In many weed cases, ‘probable cause’ doesn’t go much further than a sense of smell

(May 13, 2010)  Jeremiah Benton slid from bed and looked out his window when Boss, his albino pit bull, started barking. Outside he saw about a dozen sheriff’s deputies in flak jackets, some with assault rifles. One carried a battering ram.

Benton, a 31-year-old Eureka resident, was part of a marijuana collective. About 200 plants grew inside his house and the sheriff’s deputies had a warrant to search it.

Jeremiah Benton’s House
GALLERY >

In only his boxers, Benton went to the door. When one deputy demanded that he open it, he asked if he could first put Boss and Kaya, a brown pit bull, in his backyard.
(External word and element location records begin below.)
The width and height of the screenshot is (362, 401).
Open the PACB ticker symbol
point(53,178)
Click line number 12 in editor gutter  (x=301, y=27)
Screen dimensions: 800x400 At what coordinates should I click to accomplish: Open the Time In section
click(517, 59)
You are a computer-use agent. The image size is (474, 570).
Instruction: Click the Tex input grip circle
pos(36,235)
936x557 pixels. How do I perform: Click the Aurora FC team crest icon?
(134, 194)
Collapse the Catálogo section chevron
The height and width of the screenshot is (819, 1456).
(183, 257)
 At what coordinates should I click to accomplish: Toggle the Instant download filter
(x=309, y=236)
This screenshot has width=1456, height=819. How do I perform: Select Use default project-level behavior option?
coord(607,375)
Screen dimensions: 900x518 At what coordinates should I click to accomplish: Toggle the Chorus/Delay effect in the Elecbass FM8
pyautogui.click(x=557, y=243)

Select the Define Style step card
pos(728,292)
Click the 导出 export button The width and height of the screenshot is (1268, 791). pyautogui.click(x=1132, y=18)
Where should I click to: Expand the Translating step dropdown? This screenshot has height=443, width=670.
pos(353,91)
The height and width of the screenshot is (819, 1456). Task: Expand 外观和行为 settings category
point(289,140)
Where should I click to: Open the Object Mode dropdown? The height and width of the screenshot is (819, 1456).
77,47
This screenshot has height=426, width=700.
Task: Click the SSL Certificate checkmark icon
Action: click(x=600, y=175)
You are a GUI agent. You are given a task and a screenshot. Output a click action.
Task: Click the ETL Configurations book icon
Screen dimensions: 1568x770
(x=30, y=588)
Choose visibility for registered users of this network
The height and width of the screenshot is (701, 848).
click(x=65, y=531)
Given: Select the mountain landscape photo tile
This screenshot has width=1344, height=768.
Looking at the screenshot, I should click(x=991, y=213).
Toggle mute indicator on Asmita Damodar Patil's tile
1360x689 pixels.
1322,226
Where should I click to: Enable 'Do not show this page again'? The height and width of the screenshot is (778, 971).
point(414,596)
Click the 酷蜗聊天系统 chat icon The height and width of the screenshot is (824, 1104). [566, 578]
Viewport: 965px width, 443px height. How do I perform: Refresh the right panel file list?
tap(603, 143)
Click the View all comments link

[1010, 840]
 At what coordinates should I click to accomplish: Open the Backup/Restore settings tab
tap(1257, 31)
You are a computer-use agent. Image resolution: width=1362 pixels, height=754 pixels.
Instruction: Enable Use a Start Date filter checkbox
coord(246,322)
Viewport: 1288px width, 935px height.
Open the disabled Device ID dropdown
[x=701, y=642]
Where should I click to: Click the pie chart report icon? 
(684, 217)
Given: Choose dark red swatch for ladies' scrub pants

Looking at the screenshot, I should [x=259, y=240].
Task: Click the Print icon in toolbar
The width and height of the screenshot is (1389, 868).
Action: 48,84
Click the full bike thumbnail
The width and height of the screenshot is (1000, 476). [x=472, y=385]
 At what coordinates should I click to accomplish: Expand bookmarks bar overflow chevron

The deputy told him that if he didn’t open the door, they would bust it down. When Benton opened it, they rushed in.

“My dick was hanging out for everyone to laugh at me,” says Benton. The deputies put him on his stomach, handcuffed him and pointed assault rifles in his face.

Others moved through his house and started cutting Benton’s marijuana plants, even though he had seven prescriptions posted in his garden.

“I’m a small-timer,” says Benton. “Why were they raiding me?”

That’s the question many local growers likely asked themselves last year. Although police say they are more concerned with hard drugs and violent crimes, more than 35 percent of the search warrants we reviewed related to marijuana and most were relatively small grows in the northern part of Humboldt County.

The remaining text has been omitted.